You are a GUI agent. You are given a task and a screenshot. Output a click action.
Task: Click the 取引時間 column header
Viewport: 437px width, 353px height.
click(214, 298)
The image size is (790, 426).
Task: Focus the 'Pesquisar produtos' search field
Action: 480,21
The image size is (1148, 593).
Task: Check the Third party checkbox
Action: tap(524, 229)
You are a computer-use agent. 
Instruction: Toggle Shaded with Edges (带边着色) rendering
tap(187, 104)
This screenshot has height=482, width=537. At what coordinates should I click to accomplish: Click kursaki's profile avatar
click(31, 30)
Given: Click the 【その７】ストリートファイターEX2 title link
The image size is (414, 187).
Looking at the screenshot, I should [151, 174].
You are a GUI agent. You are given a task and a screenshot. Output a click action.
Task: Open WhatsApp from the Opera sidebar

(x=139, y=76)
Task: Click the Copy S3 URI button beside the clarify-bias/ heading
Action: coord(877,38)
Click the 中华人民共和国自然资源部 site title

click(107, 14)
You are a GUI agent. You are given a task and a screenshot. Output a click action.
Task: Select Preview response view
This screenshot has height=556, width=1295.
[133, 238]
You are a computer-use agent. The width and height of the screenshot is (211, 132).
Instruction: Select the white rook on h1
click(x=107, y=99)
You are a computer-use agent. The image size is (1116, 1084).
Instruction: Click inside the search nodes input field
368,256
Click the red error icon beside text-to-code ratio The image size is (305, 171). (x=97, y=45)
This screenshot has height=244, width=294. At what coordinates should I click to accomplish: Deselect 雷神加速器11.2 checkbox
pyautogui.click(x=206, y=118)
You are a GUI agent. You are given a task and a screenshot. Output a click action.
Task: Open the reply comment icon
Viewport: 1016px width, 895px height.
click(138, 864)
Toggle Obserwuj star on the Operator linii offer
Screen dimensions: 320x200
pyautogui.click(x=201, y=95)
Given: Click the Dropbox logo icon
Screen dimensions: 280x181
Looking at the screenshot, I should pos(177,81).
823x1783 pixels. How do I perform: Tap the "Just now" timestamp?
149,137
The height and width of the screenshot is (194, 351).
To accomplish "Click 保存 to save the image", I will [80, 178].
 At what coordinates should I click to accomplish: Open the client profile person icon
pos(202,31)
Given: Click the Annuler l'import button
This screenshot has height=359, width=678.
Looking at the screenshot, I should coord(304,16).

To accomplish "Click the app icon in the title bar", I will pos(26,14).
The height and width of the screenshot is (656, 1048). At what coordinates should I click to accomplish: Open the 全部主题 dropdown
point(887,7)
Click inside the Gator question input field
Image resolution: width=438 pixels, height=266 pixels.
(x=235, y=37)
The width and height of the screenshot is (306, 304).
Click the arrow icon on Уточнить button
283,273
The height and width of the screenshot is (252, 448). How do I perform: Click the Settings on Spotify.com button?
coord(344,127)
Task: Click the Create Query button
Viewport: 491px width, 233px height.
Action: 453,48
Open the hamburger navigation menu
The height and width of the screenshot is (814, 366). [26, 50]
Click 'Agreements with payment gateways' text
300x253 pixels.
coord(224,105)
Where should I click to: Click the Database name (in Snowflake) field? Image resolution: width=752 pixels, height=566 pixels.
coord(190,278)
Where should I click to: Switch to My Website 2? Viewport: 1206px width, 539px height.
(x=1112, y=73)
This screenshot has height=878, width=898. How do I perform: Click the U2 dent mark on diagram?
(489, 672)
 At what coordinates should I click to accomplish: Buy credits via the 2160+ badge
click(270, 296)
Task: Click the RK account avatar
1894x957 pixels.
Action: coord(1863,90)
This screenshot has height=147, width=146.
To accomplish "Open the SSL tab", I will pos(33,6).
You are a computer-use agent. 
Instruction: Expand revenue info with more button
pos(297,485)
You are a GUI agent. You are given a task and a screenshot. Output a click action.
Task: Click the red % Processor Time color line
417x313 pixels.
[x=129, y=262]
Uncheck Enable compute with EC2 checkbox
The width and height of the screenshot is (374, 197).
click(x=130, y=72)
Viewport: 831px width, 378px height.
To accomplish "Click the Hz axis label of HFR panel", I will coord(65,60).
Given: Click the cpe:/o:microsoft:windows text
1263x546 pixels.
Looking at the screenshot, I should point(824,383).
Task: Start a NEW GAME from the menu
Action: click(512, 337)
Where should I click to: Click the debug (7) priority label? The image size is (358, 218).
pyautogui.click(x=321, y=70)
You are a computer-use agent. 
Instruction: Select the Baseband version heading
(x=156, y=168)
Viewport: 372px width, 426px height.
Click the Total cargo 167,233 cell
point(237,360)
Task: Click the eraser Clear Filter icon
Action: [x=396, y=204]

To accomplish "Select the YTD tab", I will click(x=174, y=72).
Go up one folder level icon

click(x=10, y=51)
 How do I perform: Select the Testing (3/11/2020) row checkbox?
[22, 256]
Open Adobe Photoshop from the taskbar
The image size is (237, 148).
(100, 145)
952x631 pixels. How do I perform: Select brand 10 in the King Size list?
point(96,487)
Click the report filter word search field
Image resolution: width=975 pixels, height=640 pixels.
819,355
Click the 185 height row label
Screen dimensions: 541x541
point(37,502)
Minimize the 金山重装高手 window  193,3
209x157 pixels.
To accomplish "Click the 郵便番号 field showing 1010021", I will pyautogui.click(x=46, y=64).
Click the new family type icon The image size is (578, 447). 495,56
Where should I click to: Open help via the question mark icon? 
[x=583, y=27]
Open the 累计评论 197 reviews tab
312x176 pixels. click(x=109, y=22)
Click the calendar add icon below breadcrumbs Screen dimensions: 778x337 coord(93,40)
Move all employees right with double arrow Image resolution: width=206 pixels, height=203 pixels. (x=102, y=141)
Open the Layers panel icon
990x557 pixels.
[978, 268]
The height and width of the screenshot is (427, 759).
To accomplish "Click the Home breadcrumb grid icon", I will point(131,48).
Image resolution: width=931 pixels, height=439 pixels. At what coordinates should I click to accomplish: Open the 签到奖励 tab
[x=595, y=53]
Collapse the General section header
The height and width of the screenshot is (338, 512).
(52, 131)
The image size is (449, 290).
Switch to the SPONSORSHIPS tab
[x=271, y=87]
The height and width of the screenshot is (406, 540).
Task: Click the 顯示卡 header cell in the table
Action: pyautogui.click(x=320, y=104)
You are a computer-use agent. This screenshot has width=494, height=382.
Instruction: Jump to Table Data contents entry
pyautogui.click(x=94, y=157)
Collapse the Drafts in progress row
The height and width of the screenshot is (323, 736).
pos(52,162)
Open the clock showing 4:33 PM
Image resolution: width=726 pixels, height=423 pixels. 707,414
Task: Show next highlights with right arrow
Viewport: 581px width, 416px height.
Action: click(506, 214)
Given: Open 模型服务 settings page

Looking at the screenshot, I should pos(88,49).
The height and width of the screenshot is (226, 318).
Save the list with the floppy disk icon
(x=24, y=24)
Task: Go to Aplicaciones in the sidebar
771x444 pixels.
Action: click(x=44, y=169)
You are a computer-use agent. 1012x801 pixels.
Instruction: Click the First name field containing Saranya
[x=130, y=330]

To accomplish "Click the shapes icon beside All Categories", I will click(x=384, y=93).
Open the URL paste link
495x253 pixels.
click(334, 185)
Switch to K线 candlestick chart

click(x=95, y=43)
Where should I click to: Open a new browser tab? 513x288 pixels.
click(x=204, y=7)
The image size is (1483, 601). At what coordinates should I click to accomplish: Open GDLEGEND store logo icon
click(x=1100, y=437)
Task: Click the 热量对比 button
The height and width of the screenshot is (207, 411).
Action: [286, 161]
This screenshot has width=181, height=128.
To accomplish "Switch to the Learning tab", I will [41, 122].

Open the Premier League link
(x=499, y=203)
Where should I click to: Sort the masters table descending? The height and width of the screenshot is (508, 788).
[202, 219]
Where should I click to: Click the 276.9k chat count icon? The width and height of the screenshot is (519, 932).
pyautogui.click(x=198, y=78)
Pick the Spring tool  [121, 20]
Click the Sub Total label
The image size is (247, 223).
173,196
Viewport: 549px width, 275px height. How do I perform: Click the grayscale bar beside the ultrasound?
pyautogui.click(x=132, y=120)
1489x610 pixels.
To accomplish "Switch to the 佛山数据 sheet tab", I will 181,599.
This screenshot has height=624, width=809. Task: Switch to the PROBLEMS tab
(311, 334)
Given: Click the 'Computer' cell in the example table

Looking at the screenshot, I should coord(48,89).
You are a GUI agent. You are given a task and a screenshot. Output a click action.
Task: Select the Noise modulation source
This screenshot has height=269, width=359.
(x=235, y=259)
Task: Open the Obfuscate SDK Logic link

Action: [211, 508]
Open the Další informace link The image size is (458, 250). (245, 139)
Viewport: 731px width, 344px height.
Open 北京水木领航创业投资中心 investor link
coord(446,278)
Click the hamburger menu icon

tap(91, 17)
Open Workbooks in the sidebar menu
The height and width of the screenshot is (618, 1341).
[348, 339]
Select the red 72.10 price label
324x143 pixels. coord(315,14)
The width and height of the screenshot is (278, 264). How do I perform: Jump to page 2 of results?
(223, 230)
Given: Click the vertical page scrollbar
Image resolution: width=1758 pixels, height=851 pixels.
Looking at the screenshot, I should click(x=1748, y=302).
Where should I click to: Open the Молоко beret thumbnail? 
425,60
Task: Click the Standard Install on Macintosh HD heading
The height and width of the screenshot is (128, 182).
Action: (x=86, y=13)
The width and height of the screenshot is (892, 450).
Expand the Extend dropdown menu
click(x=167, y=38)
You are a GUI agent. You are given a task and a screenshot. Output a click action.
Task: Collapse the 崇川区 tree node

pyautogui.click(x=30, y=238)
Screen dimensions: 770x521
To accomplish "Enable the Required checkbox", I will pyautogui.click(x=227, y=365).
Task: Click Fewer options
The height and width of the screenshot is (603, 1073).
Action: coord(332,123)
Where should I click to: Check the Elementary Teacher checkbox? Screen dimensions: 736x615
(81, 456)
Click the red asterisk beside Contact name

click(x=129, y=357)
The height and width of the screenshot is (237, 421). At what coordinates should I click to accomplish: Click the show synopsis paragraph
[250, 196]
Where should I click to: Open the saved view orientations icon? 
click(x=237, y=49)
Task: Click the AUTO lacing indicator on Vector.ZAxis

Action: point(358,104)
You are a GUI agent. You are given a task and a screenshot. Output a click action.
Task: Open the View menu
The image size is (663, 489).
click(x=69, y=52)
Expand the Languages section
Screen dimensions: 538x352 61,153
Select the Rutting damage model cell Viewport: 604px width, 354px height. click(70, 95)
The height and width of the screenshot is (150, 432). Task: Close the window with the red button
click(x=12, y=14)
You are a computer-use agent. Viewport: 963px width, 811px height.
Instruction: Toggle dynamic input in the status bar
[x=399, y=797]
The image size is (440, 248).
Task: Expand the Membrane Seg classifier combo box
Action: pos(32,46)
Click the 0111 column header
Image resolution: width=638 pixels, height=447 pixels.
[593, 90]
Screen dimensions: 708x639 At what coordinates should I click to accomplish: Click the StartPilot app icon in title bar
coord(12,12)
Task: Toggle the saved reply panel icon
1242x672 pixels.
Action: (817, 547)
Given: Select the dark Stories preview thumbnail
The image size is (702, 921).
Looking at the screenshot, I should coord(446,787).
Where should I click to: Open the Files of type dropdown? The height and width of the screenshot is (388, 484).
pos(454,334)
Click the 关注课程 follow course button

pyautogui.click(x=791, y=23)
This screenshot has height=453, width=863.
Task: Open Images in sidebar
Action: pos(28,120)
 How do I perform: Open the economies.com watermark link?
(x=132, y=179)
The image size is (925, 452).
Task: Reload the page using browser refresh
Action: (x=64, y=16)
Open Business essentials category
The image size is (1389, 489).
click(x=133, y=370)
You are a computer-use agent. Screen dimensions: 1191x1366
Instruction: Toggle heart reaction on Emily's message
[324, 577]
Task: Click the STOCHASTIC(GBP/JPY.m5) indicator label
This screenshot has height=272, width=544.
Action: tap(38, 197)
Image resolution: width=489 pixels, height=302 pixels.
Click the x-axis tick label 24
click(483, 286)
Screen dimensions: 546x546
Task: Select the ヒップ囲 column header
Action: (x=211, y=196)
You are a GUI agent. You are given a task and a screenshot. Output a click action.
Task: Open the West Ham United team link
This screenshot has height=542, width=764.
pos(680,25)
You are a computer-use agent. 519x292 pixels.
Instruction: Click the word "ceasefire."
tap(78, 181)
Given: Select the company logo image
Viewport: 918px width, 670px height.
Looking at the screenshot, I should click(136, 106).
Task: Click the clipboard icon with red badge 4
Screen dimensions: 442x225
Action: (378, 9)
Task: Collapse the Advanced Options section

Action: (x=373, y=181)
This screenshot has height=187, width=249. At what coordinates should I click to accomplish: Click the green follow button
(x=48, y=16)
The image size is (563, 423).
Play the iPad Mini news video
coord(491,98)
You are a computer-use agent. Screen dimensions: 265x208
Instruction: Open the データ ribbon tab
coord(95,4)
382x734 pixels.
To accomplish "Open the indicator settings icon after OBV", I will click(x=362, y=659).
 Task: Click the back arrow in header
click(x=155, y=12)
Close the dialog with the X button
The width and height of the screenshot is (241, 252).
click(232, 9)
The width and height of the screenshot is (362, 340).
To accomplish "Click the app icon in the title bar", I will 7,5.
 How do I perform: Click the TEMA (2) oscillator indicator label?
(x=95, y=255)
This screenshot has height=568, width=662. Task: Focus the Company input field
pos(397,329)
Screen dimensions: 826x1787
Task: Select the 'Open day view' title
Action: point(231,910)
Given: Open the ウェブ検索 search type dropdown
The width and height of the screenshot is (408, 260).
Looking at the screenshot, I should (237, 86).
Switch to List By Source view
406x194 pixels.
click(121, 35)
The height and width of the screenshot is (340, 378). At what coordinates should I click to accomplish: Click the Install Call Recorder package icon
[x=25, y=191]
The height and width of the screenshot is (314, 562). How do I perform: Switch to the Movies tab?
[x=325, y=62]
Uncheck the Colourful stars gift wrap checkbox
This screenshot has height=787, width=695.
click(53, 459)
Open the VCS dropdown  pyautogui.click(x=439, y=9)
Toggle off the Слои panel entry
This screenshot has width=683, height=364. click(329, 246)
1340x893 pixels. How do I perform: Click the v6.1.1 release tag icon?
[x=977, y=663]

Goal of the exercise >> From the records above, copy every line that includes the word "reply".

Answer area >>
Task: Open the reply comment icon
Task: Toggle the saved reply panel icon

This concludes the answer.